One week ago today, The Huffington Post marked Veteran’s Day with a wide range of articles that covered everything from what you can do to help veterans to a story about a couple who returned to Normandy to renew their wedding vows.

Yet the Post published one essay that struck me as bizarre: “Who Then Shall Mourn Our Drones?”, by Michael Vlahos. Vlahos remarks that Veteran’s Day has historically been about recognizing the sacrifice of others and renewing our resolve to defend and fight for values such as liberty. He then writes:

During the past decade, unmanned vehicles of all sorts, but especially flying drones, have been replacing living American soldiers and airmen. These robot warriors — really a form of spirit possession by human pilots often 10,000 miles away — are increasingly taking the fight to the enemy. They are fighting for us.

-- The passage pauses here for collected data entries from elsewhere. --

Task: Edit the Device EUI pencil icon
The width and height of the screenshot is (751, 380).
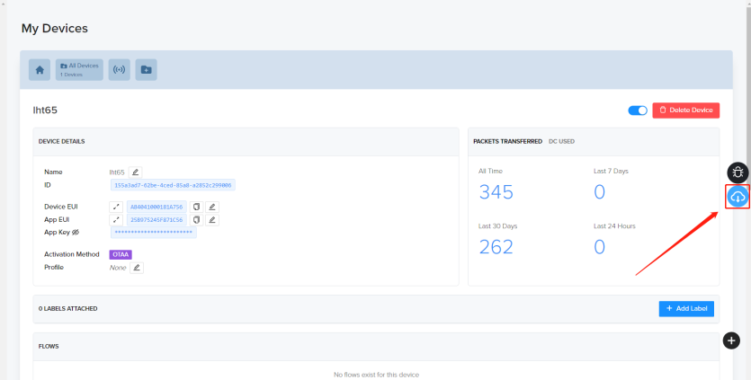Action: click(212, 207)
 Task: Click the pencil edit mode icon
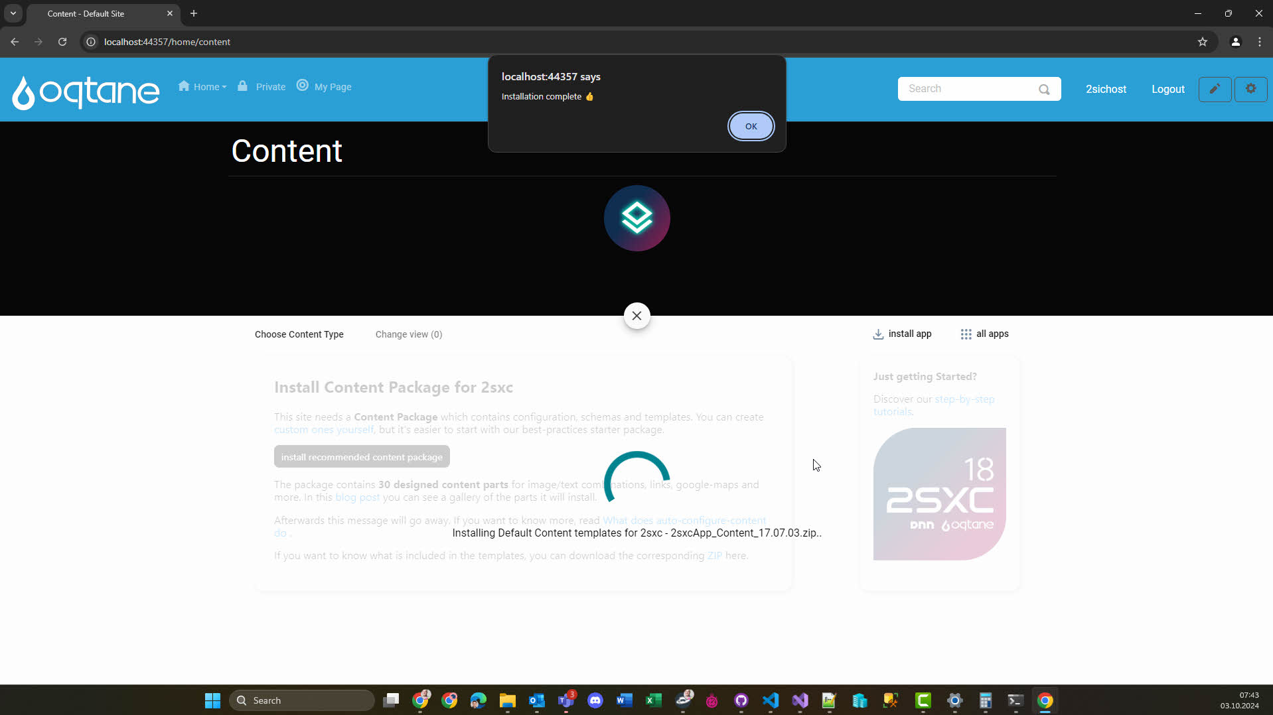tap(1215, 89)
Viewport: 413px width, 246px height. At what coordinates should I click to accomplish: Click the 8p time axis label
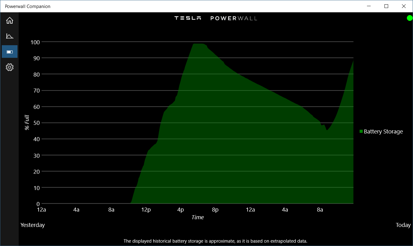(215, 210)
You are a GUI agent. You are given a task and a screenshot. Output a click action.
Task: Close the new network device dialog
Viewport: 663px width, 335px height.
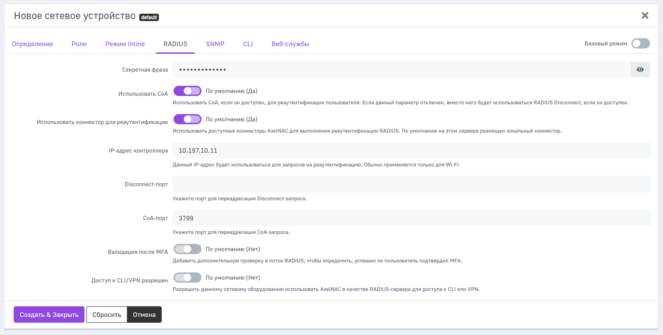click(645, 16)
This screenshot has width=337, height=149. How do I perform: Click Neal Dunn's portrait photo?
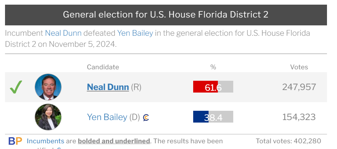[48, 87]
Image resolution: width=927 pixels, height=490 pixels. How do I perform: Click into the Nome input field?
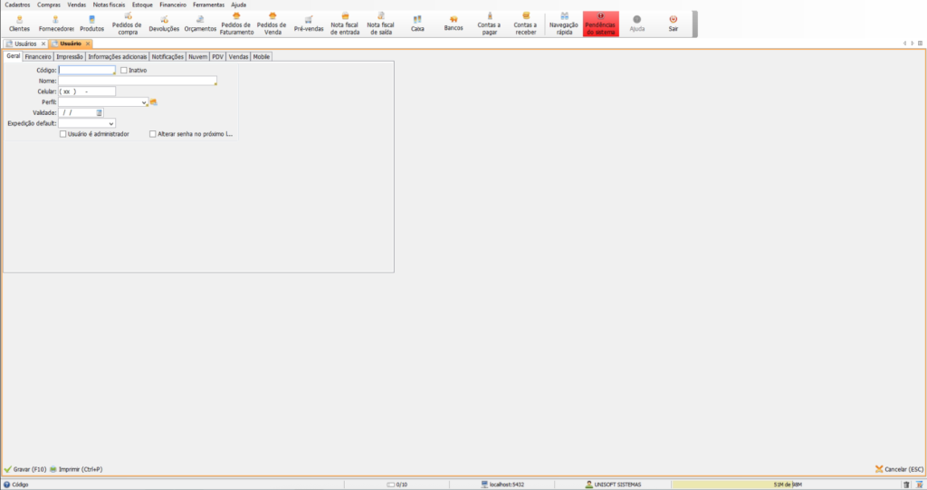(x=137, y=81)
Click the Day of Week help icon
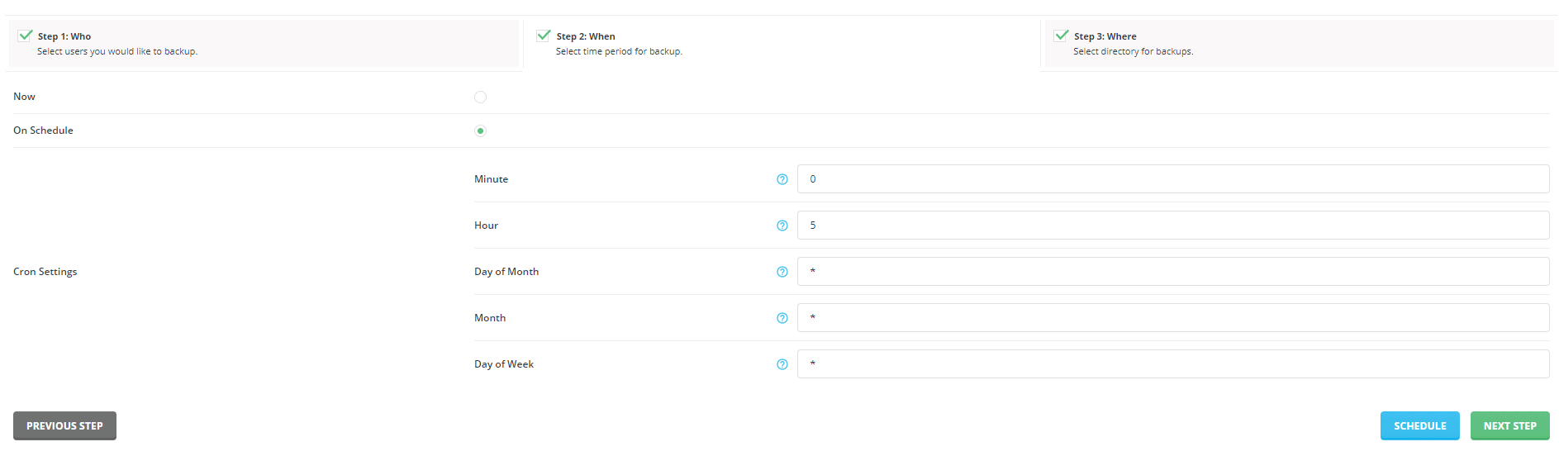 coord(782,364)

Years’ hence our robots, perhaps as autonomous, sentient beings, and our new “volunteers,” may become our nation’s representative — or better yet, the state’s instrument — in battle. So years’ hence, when we come around to future Veterans Days, will we commemorate those American robots whose heroic termination was made for us? Will we reconsecrate the “hallowed ground” where they gave “the last measure of devotion” — and where we experienced a “rebirth of freedom” from their sacrifice of sacred rare earth metals?

Who then shall mourn our drones?

Is it just me, or does Vlahos imply that advances in warfare that reduce human casualties are actually undesirable?